3 cups dry penne pasta or any small shaped pasta
1/2 teaspoon minced garlic
1 cup nonfat chicken broth
3 cups assorted fresh or frozen vegetables
1 15-ounce can Italian recipe stewed tomatoes, diced
1 tablespoon chopped fresh basil or 1/2 tablespoon dried basil
4 tablespoons parmesan cheese
Cook pasta according to package directions. Drain in colander and set aside until ready to use. Spray a large, nonstick skillet with vegetable oil cooking spray and heat to medium high. Add garlic and sautntil nutty brown; add the broth, vegetables and tomatoes; bring to a boil. Reduce heat to a simmer and cook until vegetables are tender which is about 5 minutes. Toss sauce with cooked pasta and fresh basil. Serve each portion with 1 tablespoon parmesan cheese sprinkled over the top. Makes 4 servings.

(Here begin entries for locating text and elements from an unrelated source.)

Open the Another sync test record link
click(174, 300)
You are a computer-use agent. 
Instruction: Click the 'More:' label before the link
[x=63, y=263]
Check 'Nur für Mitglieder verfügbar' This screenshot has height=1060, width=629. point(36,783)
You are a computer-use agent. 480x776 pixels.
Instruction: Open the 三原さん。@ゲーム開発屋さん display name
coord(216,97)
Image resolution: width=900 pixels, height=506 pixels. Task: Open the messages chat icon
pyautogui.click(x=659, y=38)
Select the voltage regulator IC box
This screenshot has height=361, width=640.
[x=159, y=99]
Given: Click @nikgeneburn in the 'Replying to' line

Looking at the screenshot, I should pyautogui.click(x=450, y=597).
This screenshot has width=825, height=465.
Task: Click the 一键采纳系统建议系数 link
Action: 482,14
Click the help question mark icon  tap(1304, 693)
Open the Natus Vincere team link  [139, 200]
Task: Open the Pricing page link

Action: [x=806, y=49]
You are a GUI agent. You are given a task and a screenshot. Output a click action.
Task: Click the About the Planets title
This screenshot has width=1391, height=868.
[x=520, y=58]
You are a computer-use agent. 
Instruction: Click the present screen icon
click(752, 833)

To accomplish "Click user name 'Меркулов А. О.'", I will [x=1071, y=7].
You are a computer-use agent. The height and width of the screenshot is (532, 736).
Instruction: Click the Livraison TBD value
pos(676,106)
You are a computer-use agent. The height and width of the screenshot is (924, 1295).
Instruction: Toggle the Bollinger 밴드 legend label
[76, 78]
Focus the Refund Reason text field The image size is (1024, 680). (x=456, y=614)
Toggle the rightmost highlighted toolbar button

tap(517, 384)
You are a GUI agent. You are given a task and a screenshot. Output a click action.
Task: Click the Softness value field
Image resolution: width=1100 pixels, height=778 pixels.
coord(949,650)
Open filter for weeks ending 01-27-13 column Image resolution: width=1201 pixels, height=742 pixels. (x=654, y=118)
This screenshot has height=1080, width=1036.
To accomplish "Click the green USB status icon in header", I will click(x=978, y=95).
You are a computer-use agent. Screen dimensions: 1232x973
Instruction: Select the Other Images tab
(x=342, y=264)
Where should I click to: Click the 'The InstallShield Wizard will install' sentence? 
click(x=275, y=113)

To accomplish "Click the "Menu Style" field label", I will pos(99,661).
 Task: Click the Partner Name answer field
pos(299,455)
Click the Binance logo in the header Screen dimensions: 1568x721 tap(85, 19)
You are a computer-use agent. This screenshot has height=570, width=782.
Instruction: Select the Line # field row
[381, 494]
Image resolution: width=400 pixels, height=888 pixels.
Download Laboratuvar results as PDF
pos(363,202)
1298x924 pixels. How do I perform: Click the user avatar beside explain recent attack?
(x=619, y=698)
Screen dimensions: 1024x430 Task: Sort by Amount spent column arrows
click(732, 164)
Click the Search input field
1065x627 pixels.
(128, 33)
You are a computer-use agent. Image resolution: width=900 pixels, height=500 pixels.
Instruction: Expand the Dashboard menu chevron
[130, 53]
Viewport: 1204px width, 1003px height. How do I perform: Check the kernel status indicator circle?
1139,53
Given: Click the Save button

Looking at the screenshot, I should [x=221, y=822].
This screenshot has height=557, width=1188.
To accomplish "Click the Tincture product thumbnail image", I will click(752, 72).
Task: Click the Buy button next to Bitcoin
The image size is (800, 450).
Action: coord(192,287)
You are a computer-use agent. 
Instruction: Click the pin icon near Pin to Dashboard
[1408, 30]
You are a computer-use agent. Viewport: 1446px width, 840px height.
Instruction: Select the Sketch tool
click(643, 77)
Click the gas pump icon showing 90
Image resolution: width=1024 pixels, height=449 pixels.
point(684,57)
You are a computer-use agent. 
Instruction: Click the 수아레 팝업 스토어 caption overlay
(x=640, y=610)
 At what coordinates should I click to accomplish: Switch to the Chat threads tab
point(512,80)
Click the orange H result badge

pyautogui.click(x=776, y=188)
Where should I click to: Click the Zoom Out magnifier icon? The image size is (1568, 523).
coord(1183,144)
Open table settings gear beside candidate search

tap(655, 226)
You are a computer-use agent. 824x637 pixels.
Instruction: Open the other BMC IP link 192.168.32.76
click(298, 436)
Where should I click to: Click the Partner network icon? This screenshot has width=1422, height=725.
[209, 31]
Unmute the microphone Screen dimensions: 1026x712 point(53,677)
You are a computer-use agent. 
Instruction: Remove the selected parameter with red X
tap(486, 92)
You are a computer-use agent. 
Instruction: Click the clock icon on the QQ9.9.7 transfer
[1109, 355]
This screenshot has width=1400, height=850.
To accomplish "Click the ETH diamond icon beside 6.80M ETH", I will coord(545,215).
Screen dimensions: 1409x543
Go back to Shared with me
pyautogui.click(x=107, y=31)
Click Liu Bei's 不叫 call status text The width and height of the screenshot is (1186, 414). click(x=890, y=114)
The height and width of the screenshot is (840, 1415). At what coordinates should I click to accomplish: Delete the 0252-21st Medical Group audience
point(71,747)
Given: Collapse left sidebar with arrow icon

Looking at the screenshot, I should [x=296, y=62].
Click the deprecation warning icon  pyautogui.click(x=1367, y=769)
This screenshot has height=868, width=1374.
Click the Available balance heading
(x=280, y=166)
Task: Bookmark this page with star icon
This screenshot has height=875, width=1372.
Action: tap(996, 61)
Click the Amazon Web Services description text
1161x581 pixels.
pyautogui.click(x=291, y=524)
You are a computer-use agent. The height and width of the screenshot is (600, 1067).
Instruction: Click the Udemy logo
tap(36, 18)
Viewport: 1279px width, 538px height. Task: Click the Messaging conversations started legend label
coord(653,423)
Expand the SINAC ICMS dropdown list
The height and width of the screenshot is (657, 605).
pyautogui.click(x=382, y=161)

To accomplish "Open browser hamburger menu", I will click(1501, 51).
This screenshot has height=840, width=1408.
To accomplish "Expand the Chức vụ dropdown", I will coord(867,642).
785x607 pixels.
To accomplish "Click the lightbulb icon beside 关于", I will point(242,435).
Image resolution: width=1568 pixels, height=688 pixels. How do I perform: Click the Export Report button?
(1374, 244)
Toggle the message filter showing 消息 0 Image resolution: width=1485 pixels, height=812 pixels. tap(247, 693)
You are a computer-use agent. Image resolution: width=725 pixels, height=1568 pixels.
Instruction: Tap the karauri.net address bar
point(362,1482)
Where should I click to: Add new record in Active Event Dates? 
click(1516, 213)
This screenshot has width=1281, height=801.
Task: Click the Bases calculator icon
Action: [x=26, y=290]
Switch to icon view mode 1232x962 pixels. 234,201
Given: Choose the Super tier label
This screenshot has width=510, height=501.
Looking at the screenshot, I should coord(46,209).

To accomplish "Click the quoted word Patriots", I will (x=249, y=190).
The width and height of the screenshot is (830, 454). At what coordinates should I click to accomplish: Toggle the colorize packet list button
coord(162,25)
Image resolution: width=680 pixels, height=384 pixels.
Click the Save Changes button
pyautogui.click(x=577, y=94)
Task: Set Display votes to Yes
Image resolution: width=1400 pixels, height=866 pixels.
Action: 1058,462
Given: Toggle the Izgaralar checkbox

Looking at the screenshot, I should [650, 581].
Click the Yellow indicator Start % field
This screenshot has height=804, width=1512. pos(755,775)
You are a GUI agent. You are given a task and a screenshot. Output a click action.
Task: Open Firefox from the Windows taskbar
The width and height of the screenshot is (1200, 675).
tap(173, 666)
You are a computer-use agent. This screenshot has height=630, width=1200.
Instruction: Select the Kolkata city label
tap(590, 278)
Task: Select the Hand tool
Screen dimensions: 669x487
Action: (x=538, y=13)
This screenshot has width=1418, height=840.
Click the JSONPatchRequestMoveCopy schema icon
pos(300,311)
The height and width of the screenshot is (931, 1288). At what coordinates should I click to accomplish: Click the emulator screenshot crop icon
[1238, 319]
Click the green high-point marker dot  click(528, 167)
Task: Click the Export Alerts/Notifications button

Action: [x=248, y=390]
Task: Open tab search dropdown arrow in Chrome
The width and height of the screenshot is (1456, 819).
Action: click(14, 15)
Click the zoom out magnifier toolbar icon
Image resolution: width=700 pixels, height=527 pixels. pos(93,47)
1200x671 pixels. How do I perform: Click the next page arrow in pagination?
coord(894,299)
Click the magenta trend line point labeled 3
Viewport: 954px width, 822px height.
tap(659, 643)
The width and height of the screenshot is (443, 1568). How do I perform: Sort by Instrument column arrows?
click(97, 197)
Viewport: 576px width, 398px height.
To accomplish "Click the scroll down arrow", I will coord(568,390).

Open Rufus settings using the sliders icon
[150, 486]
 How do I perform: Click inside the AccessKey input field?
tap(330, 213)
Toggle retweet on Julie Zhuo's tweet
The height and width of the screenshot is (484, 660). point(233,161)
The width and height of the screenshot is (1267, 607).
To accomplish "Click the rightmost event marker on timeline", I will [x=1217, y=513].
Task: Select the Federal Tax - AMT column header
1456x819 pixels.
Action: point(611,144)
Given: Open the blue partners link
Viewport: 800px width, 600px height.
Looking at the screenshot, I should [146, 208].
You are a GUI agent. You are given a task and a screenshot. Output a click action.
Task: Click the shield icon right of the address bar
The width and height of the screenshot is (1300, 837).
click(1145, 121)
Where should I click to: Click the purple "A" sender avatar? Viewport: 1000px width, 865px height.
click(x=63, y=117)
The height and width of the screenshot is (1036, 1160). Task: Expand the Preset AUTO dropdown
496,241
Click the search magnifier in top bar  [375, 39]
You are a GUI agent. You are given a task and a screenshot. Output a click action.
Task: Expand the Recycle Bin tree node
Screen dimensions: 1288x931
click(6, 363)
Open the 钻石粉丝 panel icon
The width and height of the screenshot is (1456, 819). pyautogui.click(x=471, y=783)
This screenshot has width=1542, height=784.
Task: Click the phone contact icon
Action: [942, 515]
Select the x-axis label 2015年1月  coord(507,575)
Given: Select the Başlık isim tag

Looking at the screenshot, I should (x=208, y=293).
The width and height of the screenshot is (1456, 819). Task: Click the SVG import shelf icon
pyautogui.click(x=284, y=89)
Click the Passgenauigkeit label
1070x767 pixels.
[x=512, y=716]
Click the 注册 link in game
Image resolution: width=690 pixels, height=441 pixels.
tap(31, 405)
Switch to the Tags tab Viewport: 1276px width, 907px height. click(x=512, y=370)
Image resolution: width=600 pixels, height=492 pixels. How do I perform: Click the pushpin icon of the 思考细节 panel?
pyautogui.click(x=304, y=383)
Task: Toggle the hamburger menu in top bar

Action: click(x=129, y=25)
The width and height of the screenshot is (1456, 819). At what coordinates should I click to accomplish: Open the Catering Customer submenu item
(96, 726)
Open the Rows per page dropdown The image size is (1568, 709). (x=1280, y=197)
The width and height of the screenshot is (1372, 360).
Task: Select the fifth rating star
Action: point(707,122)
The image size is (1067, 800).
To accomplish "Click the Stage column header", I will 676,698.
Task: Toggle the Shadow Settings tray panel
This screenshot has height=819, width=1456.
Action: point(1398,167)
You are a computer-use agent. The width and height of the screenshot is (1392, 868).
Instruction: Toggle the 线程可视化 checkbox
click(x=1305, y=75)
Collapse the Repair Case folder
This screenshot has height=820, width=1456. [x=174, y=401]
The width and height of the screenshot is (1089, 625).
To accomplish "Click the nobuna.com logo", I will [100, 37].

Nutritional Analysis Per Serving: 330 calories, 2.5 grams total fat, 5 mgs cholesterol, and 380 mgs sodium. Daily Value Per Serving: 8 percent Vitamin A, 15 percent calcium, 100 percent vitamin C and 30 percent iron.
1 cup cooked brown rice
1 cup each (chopped): tomato, zucchini, yellow squash, bell pepper
1/2 teaspoon each: garlic powder, dried oregano, lime juice
2 tablespoons balsamic vinegar
Dash hot pepper sauce
4 8-inch, fat-free tortillas, warmed
Preheat broiler. Spread the vegetables out on a cookie tray and broil for 5 to 12 minutes until they are browned. Combine veggies with rice, seasonings, vinegar and pepper sauce. Spoon 1 cup of the filling down the center of each tortilla and roll up. Makes 4 servings.
Nutritional Analysis Per Serving: 180 calories, 1 gram total fat, 0 mgs cholesterol, and 190 mgs sodium. Daily Value Per Serving: 10 percent Vitamin A, 6 percent calcium, 110 percent Vitamin C, and 6 percent iron.